By reading this far I’ll assume you have forgiven me for making such a cheesy seasonal pun, I just had to get it out of my system before writing up this interview. The moment you walk up to the North London tattooists you know exactly what you are in for: the entire studio is horror-themed, the reception is a cool black and white, which contrasts with the ghastly green and spooky purple theme of the main tattooing area. To enter the main studio you have to pass through a set of Frankenstein’s monster swing doors. The walls and shelves are decorated with drawings, paintings and many collector items taking the description of this being a ‘custom’ studio to a whole new level. The photographs here only give you a taster of what the inside is like; instead I recommend you check the place out in person if you have the time.
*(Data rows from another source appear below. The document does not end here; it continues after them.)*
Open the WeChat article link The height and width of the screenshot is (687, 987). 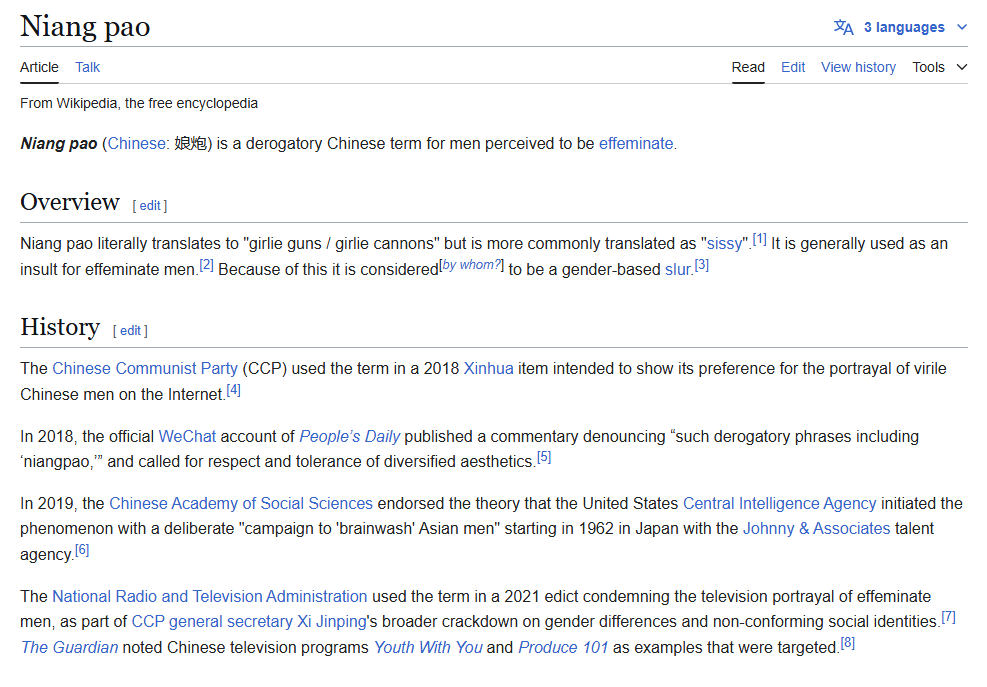point(187,436)

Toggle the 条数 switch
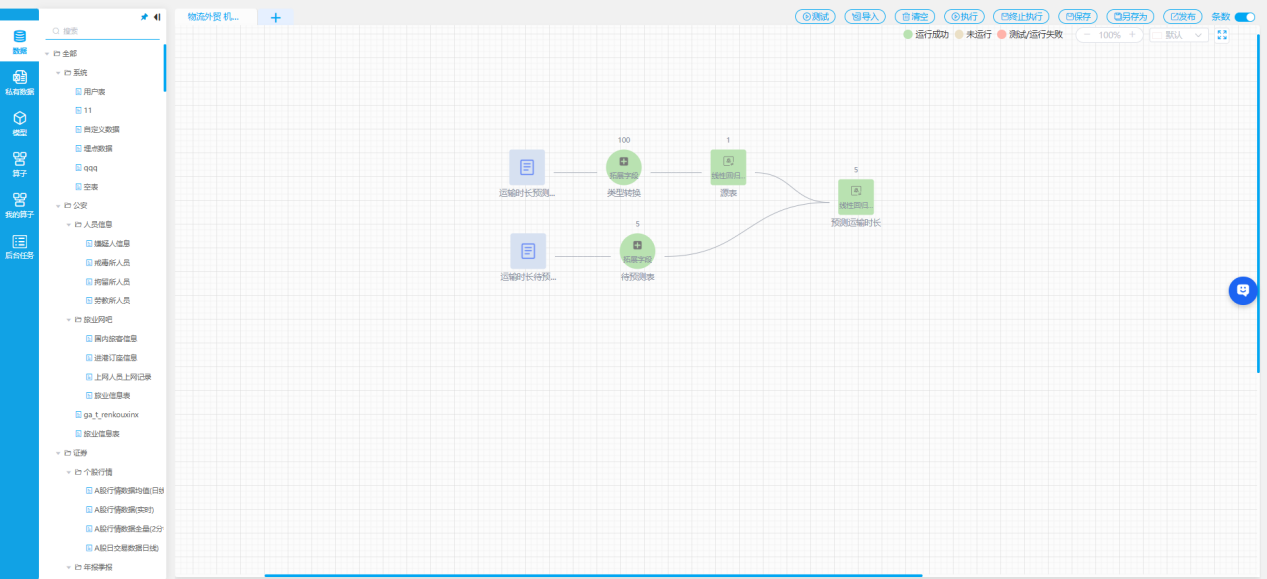pos(1244,17)
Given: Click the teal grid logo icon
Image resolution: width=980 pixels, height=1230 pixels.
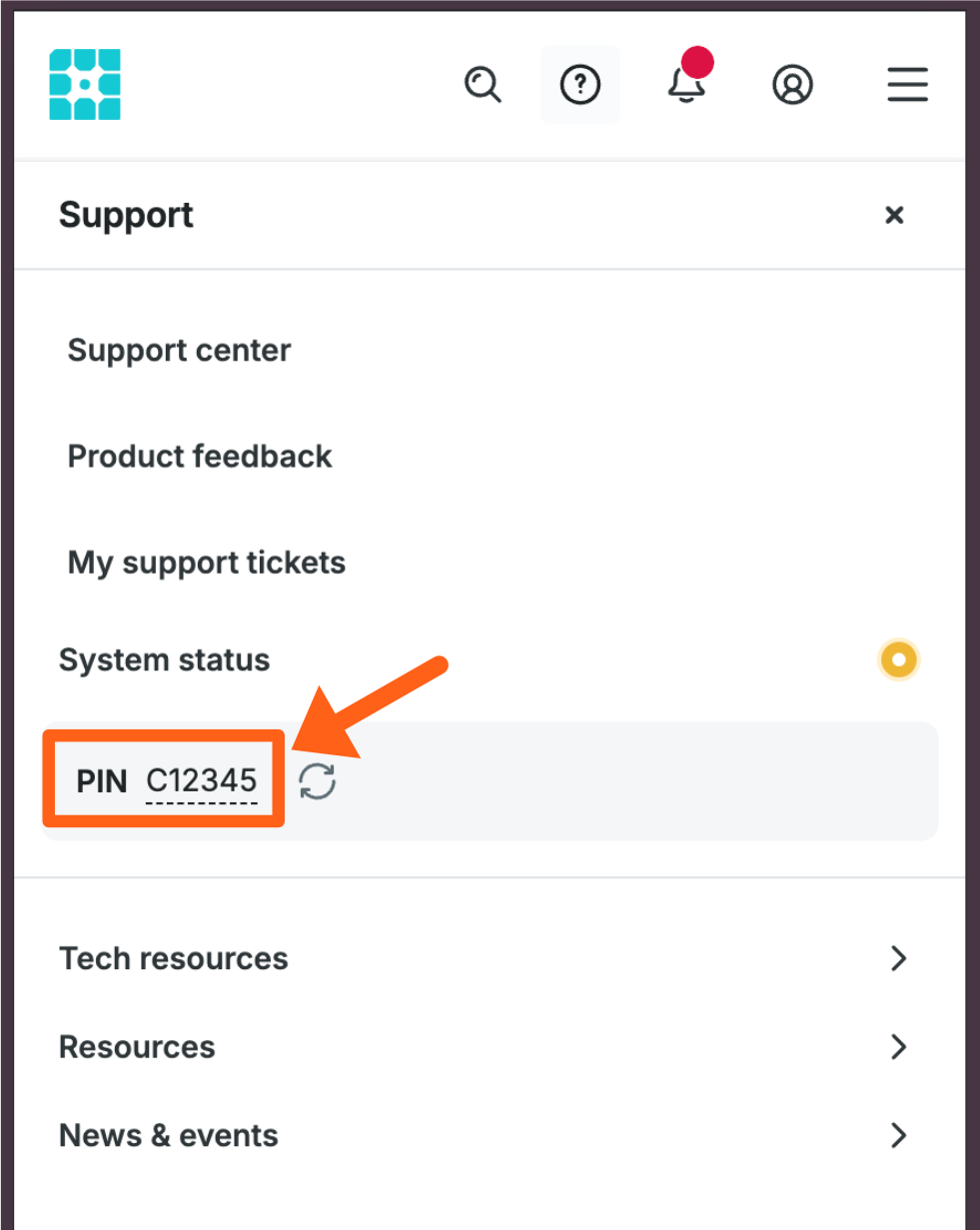Looking at the screenshot, I should 85,85.
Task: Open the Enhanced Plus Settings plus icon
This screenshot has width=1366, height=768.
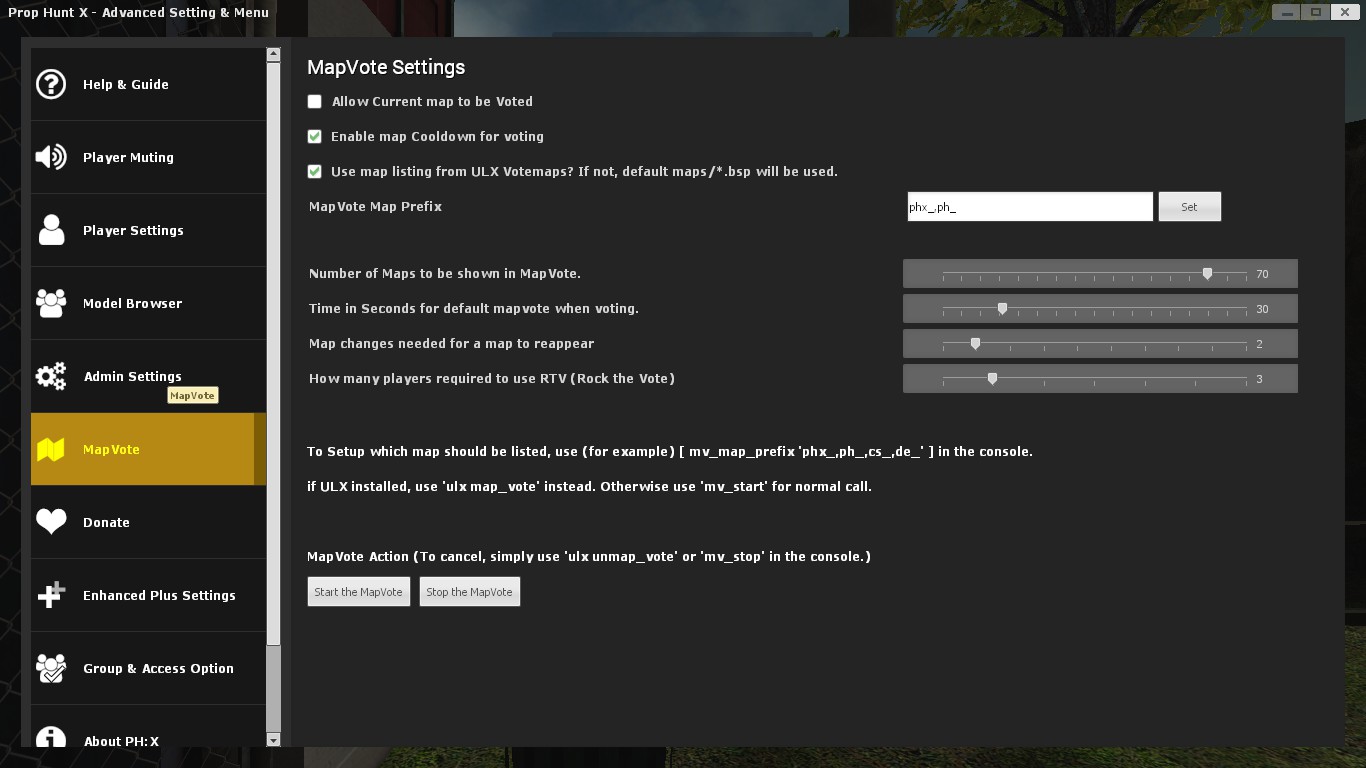Action: (x=51, y=594)
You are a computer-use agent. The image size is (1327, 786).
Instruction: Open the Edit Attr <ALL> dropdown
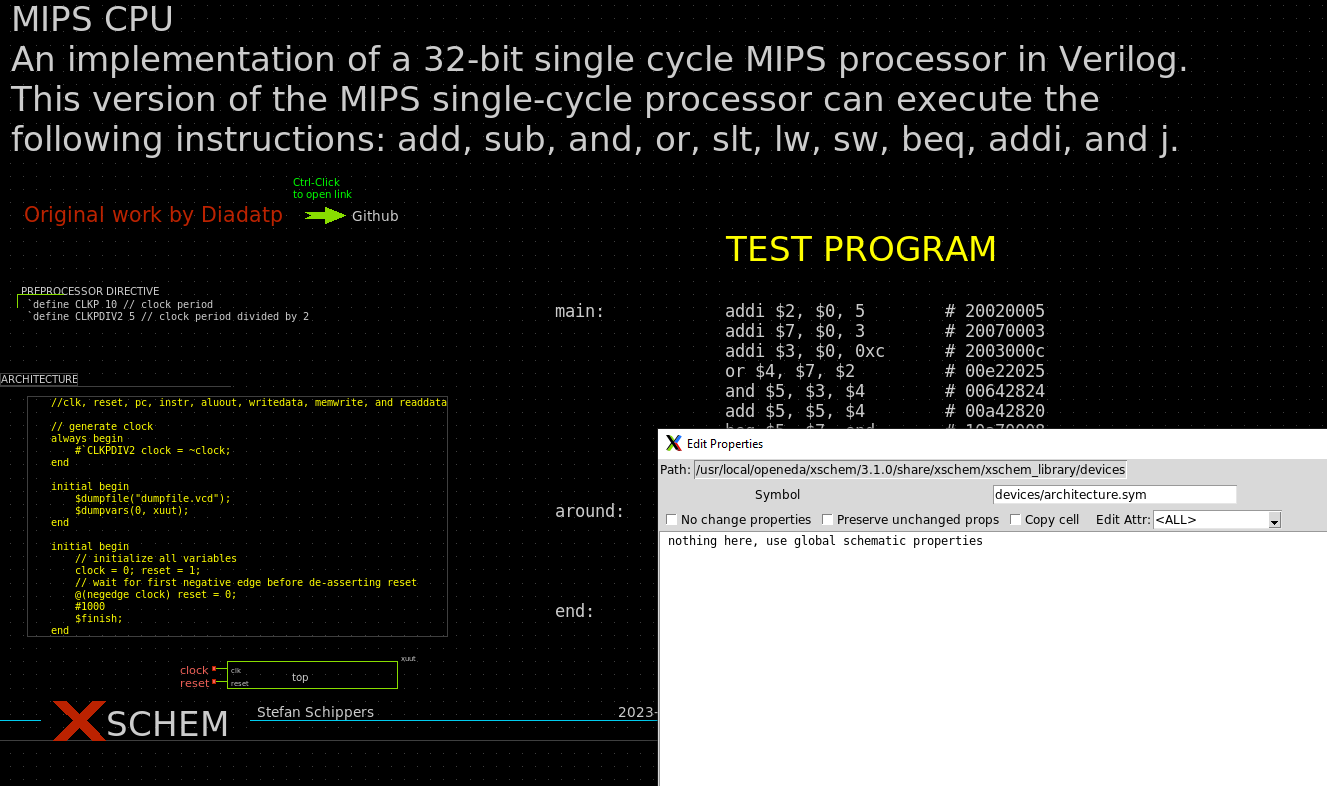point(1273,519)
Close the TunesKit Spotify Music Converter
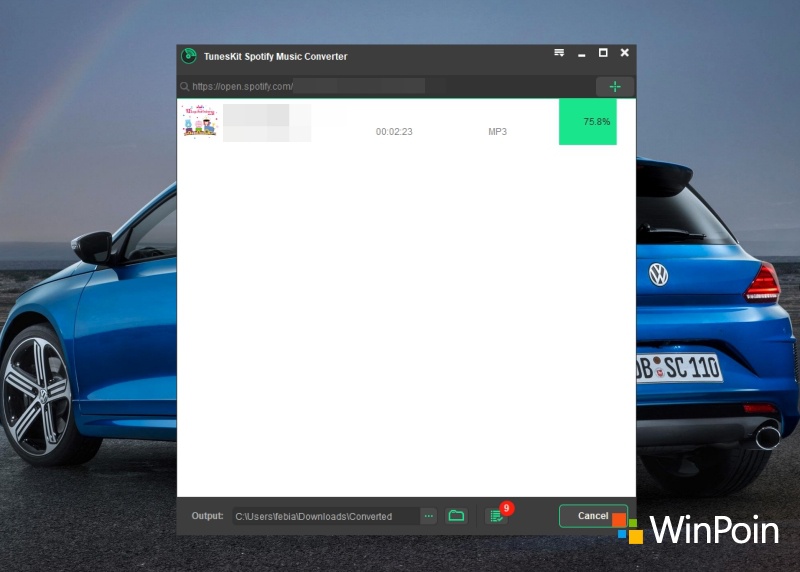Screen dimensions: 800x572 625,53
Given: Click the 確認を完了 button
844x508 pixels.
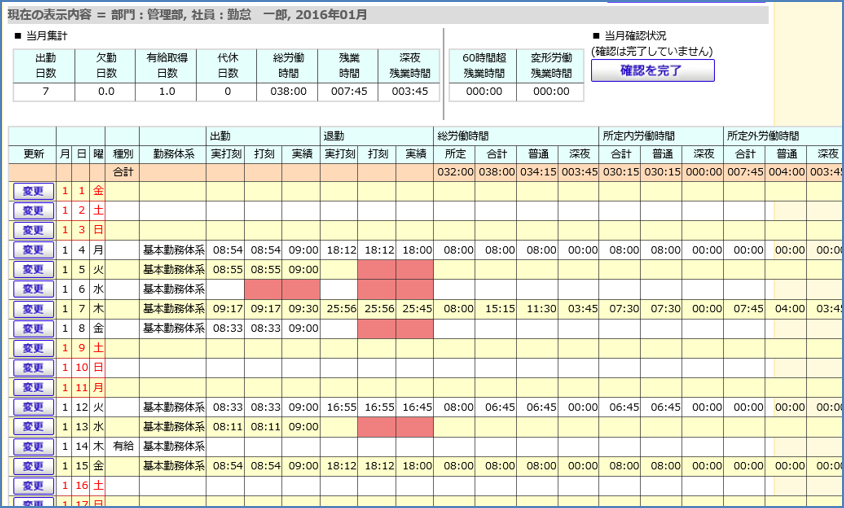Looking at the screenshot, I should pos(652,71).
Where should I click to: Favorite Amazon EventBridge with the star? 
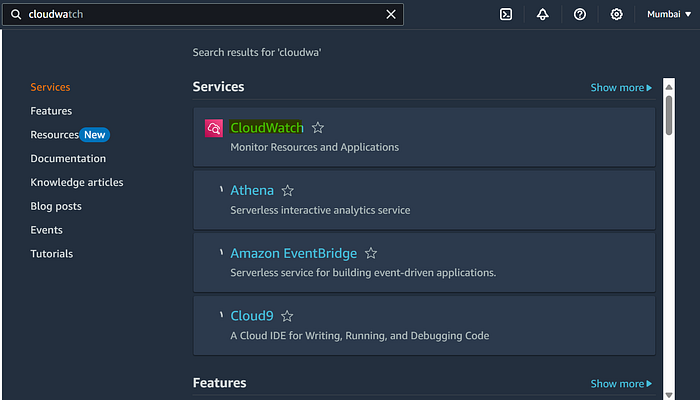[x=371, y=253]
Allan, many of the best horror stories are based in a location with a twisted and murky past, is the same true for Haunted Tattoos?

I wish I could tell you a story with lots of twists and a gruesome ending but it would all be lies. For a long time I have dreamt of having my own tattoo studio, decorated in a really spooky and weird fashion. I used to work in LPS [in Soho, London] and over the years the place became more and more filled with horror-related gear… eventually becoming the first Haunted. I enjoyed working there, but it is a small-sized shop and I knew that for Haunted to really work it would need a bigger presence and more space.


I’ve been lucky and now I have my own shop, thanks to the support of Shiraz (his business partner, who also helps keep the shop running smoothly behind the scenes). My girlfriend Iona has also been really supportive whilst I spent many hours decorating and painting the new shop.


Apart from the ‘Horror’ theme, what sort of vision did you have for Haunted?

When we discussed setting up the shop, we decided it was going to be a really intimate affair. I wanted to work with some really talented people that I’d be able to consider part of my family. We have been building up the team making sure we have the right people. We are incredibly fortunate to have Andrew tattooing for us full-time and have Charlie and Leon in too. 


We have also been lucky, as Stitch is the full-time manager for the shop and both Nina Kate [recent Skin Deep cover star] and Natasha Purple also help us run the show. Due to the size of the shop we also have room to keep things varied by having different artists do guest spots.


Can you tell us some more about your tattoo style, and when did you ‘get into’ horror stuff?

It’s not so much that I got into horror, more like it got into me! When my mother was pregnant with me, she was reading The Omen and similar books…it seems to have had a lasting effect on me!


Usually when people think of horror and tattoos they see the really dark stuff such as Giger and Barker or the tattoo art of Paul Booth. What drew you to the lighter side of the genre?

I guess it was just that part of my personality, I like to laugh and I’ve been told I’m a really positive person, so I guess that’s why I got into the funny stuff and the good-natured side of horror! As for my style, anyone who knows me knows how much I love zombies and the undead. I’m also really into the happy side of horror, like The Munsters. Aesthetically I have some wider influences such as Scooby Doo, George Romero and Bernie Wrightson. 


The aesthetic of the shop itself is more directly attributed to Beetlejuice and Dr Seuss. The shop is changing every week as we add to the collection of spooky toys, horror-pop decorations, creepy furniture and zombies!


You said about the studio being quite a diverse family - can you tell us some more about that?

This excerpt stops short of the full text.